Pixel coordinate grounding data
+++++

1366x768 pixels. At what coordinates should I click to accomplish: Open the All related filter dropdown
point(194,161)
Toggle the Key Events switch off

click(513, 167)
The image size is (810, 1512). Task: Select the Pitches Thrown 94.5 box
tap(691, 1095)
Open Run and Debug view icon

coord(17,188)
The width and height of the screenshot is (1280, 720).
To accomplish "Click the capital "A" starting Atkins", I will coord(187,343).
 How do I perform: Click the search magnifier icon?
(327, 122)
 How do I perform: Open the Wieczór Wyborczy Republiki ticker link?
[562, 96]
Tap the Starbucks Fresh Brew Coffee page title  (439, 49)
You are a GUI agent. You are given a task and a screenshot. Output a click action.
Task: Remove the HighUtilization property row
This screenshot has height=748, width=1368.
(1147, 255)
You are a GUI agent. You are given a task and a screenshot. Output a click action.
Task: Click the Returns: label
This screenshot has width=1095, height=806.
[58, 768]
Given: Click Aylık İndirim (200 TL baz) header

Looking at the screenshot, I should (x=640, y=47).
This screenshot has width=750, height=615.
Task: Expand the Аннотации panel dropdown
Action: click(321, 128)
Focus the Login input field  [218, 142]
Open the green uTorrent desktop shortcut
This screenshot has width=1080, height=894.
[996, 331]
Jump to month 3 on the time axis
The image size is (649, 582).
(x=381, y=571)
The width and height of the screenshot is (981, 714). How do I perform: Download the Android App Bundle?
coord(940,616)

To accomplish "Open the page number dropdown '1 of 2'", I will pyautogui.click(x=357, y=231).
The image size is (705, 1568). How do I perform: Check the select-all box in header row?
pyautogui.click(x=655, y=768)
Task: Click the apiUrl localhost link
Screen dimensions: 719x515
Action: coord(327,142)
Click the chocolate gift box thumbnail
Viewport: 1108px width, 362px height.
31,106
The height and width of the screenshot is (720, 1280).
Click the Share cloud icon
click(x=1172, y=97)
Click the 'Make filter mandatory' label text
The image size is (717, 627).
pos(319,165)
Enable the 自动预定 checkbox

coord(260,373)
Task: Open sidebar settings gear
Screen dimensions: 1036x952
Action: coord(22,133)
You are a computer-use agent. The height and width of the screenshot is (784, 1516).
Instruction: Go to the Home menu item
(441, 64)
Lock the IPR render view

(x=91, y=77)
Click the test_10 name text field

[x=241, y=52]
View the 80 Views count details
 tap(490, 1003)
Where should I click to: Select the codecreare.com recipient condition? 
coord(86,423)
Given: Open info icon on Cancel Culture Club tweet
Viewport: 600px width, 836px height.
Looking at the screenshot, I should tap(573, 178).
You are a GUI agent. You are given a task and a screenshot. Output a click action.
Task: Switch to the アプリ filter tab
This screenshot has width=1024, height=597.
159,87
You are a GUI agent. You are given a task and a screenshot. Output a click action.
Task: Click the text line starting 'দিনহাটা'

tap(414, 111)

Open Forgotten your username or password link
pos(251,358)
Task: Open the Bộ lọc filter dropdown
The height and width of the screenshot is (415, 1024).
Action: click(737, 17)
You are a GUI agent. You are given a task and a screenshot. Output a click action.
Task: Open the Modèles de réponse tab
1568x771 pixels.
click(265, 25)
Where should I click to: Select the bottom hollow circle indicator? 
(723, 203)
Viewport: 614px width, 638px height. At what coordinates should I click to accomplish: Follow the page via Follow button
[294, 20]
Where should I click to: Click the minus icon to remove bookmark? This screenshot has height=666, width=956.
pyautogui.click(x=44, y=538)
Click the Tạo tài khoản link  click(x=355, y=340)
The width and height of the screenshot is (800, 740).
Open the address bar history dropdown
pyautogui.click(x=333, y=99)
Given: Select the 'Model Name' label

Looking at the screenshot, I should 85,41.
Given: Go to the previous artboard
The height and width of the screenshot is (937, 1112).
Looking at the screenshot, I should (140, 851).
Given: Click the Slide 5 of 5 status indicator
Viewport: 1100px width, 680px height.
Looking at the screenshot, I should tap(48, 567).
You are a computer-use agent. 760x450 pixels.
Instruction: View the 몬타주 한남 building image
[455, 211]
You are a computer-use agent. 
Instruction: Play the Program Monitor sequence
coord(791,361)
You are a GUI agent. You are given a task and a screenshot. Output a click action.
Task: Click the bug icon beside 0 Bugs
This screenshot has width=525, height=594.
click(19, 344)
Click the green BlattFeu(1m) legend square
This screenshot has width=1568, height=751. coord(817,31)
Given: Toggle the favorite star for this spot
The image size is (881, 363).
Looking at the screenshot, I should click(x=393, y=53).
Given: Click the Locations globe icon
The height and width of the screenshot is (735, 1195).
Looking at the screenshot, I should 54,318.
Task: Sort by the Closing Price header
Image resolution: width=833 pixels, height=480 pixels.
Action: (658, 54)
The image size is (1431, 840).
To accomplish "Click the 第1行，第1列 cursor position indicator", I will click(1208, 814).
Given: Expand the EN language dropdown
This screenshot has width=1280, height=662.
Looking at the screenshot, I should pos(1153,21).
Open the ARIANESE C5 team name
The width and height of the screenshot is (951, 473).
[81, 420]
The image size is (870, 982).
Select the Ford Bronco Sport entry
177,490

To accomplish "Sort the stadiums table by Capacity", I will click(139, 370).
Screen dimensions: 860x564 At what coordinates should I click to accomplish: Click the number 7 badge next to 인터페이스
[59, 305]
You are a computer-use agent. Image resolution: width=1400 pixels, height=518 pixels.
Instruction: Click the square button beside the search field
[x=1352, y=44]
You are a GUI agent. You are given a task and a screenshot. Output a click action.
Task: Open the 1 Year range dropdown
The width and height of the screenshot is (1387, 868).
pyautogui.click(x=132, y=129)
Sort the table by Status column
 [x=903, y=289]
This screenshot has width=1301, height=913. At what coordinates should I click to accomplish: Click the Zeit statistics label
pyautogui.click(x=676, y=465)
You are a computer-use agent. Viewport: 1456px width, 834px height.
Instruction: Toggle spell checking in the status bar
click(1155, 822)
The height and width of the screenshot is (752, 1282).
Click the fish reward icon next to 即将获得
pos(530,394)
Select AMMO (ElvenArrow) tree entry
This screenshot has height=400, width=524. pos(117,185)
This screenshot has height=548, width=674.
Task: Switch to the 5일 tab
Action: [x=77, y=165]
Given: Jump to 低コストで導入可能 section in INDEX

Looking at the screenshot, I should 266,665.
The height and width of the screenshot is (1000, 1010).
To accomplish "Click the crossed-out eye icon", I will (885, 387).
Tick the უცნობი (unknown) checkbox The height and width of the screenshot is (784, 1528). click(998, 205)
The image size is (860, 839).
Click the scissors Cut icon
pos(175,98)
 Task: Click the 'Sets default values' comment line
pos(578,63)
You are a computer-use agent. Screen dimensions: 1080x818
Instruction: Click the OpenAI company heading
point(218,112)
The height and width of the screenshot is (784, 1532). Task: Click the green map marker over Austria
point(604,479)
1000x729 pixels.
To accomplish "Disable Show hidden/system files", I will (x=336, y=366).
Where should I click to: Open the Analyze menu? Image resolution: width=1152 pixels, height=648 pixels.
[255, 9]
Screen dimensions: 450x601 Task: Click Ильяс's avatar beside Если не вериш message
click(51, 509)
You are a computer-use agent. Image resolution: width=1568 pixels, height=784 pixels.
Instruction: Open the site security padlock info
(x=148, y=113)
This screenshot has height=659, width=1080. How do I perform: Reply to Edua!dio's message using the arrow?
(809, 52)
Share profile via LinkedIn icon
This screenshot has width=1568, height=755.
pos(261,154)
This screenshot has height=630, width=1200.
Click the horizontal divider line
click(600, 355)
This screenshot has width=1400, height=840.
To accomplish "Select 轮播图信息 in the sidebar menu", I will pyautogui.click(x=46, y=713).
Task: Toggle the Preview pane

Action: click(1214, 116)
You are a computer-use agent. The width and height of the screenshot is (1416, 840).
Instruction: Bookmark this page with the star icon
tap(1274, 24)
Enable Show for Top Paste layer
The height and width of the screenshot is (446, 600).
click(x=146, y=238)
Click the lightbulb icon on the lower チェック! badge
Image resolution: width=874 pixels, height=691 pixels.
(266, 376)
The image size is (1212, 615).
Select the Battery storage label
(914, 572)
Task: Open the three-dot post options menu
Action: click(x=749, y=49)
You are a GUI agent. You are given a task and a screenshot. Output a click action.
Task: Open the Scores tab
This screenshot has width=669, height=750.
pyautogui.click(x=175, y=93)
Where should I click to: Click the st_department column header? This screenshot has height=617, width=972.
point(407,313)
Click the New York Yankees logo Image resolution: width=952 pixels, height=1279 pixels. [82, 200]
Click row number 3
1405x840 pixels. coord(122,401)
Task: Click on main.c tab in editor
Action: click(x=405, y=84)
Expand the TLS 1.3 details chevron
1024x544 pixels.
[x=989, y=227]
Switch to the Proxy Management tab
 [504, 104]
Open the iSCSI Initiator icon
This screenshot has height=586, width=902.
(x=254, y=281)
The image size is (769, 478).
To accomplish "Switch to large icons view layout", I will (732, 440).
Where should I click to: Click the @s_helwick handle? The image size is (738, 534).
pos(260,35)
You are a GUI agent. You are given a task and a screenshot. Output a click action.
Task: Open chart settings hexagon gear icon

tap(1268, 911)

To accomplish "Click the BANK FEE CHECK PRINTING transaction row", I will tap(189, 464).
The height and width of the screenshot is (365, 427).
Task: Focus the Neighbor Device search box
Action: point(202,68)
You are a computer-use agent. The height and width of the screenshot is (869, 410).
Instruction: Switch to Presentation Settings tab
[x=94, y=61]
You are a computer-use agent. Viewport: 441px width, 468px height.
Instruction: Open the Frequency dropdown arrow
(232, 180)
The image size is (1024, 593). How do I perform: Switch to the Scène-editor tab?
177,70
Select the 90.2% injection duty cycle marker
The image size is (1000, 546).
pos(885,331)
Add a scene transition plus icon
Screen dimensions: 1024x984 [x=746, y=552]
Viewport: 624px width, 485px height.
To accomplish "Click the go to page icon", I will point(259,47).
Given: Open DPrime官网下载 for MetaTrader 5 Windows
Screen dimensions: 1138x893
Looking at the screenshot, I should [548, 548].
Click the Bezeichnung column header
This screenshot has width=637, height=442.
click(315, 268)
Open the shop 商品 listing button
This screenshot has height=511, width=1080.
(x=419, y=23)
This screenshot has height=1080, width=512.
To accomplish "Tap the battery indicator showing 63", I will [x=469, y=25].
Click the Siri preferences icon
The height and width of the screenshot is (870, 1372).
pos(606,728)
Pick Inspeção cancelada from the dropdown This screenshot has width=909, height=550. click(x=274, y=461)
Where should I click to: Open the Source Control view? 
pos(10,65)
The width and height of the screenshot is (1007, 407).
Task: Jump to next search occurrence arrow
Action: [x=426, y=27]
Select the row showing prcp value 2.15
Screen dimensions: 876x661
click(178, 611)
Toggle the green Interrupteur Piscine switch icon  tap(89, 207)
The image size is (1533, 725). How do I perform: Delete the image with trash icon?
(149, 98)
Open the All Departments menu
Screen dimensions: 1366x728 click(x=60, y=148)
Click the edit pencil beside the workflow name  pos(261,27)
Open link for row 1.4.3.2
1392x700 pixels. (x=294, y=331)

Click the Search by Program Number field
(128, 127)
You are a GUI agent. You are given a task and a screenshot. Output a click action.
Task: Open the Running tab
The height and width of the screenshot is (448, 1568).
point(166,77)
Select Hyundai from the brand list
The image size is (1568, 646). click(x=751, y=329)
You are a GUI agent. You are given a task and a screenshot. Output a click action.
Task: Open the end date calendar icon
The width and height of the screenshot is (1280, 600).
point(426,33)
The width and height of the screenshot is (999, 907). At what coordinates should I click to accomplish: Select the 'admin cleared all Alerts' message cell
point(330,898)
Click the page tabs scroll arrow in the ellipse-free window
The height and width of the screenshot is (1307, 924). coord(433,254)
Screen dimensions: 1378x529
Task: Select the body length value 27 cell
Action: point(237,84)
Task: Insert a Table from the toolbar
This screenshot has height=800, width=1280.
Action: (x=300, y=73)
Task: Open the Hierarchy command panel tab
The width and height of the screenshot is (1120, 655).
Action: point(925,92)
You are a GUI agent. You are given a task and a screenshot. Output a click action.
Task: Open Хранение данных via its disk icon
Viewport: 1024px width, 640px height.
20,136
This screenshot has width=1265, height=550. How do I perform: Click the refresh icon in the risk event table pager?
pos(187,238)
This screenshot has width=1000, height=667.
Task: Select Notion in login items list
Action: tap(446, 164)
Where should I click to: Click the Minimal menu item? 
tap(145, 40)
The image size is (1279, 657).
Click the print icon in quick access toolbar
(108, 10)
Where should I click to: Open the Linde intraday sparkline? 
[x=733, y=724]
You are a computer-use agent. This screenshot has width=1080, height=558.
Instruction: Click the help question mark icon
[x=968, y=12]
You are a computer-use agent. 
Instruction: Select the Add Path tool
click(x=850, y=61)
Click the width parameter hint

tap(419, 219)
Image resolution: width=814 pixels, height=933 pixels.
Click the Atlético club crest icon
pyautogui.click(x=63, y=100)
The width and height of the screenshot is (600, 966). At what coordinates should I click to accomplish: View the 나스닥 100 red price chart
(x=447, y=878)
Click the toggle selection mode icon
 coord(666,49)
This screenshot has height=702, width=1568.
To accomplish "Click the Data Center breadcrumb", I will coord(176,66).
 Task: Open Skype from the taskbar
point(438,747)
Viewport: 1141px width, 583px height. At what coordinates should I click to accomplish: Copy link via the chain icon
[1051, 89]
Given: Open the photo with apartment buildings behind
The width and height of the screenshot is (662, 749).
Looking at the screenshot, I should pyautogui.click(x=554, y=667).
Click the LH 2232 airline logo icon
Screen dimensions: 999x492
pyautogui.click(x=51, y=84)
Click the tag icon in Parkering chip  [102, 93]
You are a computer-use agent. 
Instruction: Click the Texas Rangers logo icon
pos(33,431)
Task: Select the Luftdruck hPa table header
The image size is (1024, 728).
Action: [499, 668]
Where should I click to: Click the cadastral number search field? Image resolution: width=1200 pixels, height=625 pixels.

+++++

*TRY IT:*
From the data above, copy each line with the string "sidebar" in it.

*RESPONSE AREA:*
Task: Open sidebar settings gear
To accomplish "Select 轮播图信息 in the sidebar menu", I will pyautogui.click(x=46, y=713).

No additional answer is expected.